SÃO PAULO, SP (FOLHAPRESS) - Passageiros que tinham passagens de ônibus para o Rio de Janeiro e destinos no sul do país passaram a noite na rodoviária do Tietê, na zona norte de São Paulo, à espera da liberação das rodovias ocupadas por manifestantes desde a tarde desta segunda-feira (31).
De acordo com a Socicam, concessionária da rodoviária, continuam suspensas as vendas das passagens e as partidas para as cidades do Rio de Janeiro, Florianópolis e Curitiba. Não há previsão de normalização.
Alguns ônibus que partiram da rodoviária na segunda retornaram para a rodoviária depois de passarem horas parados, segundo a Socicam.

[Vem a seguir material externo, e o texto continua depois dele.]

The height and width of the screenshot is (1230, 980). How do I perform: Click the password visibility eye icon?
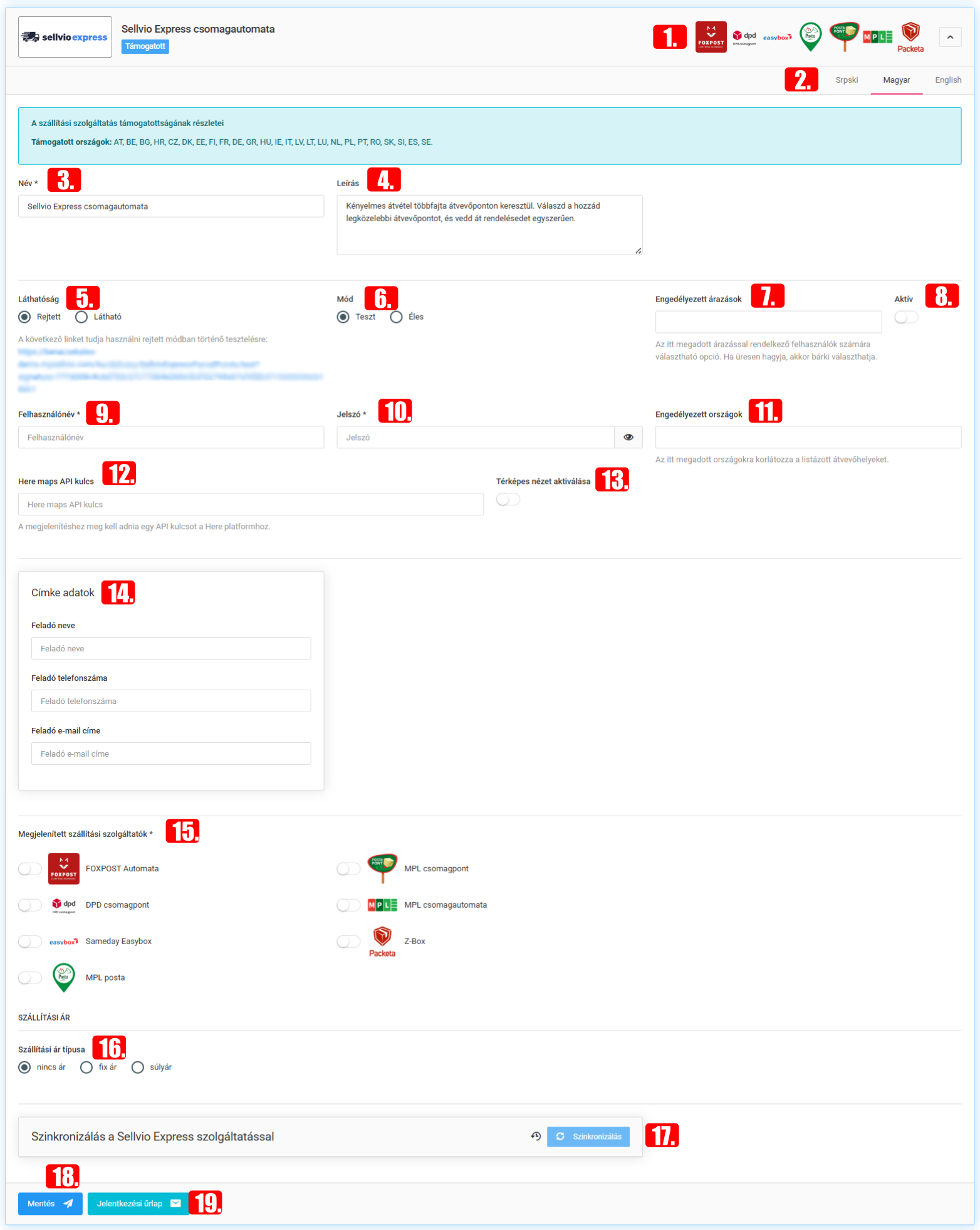click(x=628, y=438)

Sentado sobre um pedaço de papelão emprestado de outro passageiro, o autônomo Francielio Luiz da Silva, 26, aguardava há mais de 24 horas a remarcação de sua passagem para a capital fluminense. A família usou uma estrutura de decoração de Natal da rodoviária para servir de abrigo.

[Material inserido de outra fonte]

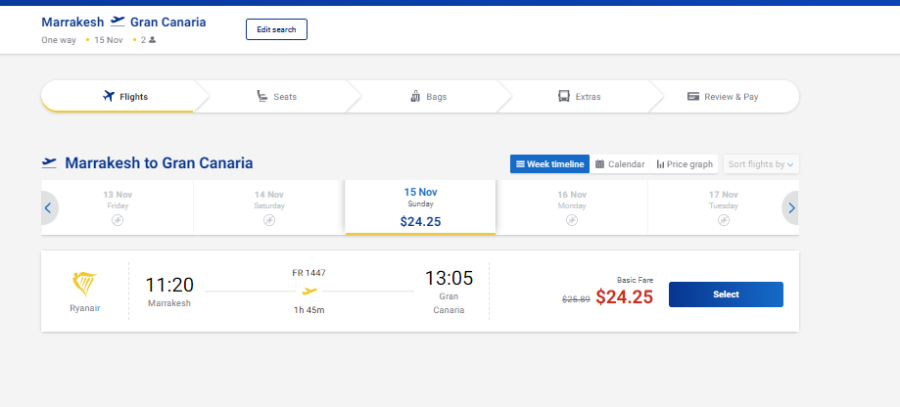Image resolution: width=900 pixels, height=407 pixels.
Task: Click the passenger count person icon
Action: 152,40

"Somos da Paraíba e viemos a procura de trabalho, mas como está difícil encontrar vamos para o Rio ficar com meu cunhado", disse ao lado da mulher grávida e da filha de 7 anos. "[Os protestos] estão prejudicando o pobre brasileiro, a família dos outros e não o [presidente recém-eleito] Lula", continuou.

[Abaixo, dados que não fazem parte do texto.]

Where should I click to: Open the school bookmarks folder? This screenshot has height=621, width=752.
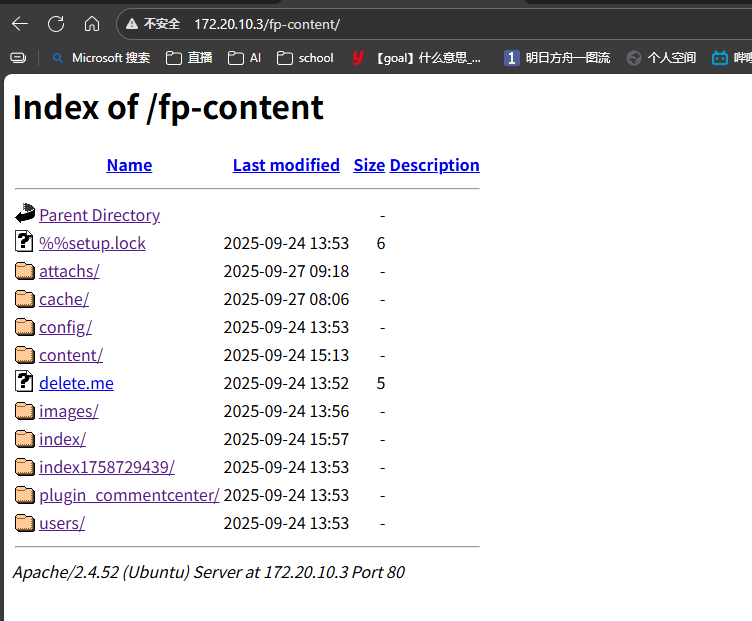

O comerciante Marlon Stifter, 41, conseguiu embarcar para o Rio no começo da tarde desta terça após espera de quase 24 horas. Diante da interdição da rodovia Dutra, a empresa informou que a viagem seria realizada por um trajeto alternativo pela rodovia Rio-Santos com previsão de três horas a mais de percurso.
O passageiro mora em Indaiatuba, no interior de São Paulo, e viajou para a capital paulista onde embarcaria para o Rio para um compromisso de trabalho. Parou no meio do caminho. "Não dava nem para voltar. Passei a noite acordado no chão da rodoviária", disse.
Eleitor do presidente Jair Bolsonaro (PL), o comerciante se diz a favor dos protestos. "Podiam ter feito algo antes [das eleições] também", diz.
Em nota, o Grupo JCA, que reúne as viações Cometa, 1001, Catarinense e Expresso do Sul, informou que parte da operação foi afetada pelas manifestações nas rodovias, mas não informou o número de viagens canceladas. "Passageiros com bilhetes para datas entre 31/10 e 06/11 podem remarcar suas viagens nas rodoviárias sem a cobrança de taxas ou multa", diz trecho da nota.